Zurückkommend auf unser Versicherungsbeispiel, stellt sich also folgendes Problem: Wenn die Versicherung zu 100 % Marktrisiken nimmt, liegt ihre primäre Existenzberechtigung aus Sicht des Aktionärs darin, dass sie Ver-mögenswerte effizienter managen kann als der Aktionär selbst. Nun ist es in der Realität natürlich so, dass die Versicherung eben auch Versicherungsrisiken eingeht und hier durchaus positive Korrelationseffekte erzielt werden können. Des Weiteren gibt es natürlich steuerliche und regulatorische Effekte, die eine Eigenkapitalinvestition in eine Versicherung ökonomisch rechtfertigen können – allerdings sollte die Tatsache, dass von Versicherungen durchaus substituierbare Marktrisiken eingegangen werden, in der EK-Allokation des Investors berücksichtigt werden.

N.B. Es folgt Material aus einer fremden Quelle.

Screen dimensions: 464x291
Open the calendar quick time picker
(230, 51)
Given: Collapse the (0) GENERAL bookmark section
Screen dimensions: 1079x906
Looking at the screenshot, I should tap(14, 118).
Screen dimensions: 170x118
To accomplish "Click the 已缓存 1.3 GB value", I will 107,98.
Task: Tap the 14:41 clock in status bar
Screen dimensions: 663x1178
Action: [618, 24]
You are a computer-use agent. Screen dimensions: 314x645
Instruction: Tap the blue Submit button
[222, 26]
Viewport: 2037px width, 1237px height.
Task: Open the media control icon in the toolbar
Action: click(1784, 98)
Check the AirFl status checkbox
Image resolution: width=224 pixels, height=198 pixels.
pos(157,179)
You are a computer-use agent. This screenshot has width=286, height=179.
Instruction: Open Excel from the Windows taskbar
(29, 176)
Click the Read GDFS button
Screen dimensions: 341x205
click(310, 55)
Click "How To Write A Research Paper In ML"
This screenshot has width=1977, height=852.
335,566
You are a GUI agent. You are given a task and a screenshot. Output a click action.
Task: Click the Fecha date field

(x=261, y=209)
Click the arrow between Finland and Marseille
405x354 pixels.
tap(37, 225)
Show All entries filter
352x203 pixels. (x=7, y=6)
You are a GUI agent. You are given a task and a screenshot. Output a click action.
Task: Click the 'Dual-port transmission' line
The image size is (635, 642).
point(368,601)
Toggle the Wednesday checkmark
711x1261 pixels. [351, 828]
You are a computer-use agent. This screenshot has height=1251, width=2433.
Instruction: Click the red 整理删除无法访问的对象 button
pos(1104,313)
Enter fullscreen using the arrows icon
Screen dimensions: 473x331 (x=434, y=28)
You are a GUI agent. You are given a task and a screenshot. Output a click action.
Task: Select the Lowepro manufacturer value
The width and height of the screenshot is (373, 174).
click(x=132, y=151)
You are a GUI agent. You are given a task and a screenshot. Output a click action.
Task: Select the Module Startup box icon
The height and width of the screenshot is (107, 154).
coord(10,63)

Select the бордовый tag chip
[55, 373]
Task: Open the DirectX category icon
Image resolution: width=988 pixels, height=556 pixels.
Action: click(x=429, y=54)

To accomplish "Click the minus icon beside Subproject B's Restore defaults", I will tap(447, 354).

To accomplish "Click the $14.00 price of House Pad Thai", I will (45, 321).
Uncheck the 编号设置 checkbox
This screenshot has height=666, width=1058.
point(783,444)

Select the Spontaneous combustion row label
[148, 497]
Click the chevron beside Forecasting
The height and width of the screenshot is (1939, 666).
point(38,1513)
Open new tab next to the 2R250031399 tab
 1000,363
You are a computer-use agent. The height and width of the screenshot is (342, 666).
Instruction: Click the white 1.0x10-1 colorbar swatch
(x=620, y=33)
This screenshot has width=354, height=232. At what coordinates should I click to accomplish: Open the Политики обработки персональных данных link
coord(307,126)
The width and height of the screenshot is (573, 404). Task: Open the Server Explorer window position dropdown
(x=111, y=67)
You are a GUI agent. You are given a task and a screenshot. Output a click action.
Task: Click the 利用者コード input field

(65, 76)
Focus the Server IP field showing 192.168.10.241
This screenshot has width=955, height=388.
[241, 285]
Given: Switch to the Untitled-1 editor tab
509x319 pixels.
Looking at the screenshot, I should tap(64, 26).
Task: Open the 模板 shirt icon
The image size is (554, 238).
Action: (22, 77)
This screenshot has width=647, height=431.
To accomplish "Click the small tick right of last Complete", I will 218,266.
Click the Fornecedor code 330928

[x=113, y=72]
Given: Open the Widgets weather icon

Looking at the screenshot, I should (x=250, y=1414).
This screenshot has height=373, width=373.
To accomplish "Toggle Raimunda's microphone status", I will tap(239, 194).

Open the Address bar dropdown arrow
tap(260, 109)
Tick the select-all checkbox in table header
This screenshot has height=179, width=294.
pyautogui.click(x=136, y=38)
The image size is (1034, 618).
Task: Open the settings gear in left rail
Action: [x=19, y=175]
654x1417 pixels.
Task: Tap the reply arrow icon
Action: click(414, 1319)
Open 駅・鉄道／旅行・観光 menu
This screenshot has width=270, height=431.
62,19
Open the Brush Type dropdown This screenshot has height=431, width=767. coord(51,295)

Finanzinstitute sind Derivate auf die Kapitalmärkte

Dieser Gedanke lässt sich in der Finanzindustrie relativ leicht erweitern. Man stelle sich eine Bank vor, deren Gewinn maßgeblich im Investment-Banking-Bereich erzielt wird. Dieser Bereich ist offensichtlich stark abhängig von den Entwicklungen an den Märkten, somit von der Effizienz im Handel und ist folglich weniger von dem Geschäftsmodell der Bank an sich determiniert. Als Investor wird man sich eben auch die Frage stellen, was diese Bank besser kann als man selbst, vor allem vor dem Hintergrund immenser Kosten, die innerhalb der Bank (insbesondere im Investment Banking) anfallen. Die Bank schüttet ja die Gewinne nicht vollständig an die Aktionäre aus, sondern die Dividende wird in der Praxis nur ein Bruchteil des reinen Ertrags, der durch die Übernahme von Marktrisiken entstanden ist, reflektieren.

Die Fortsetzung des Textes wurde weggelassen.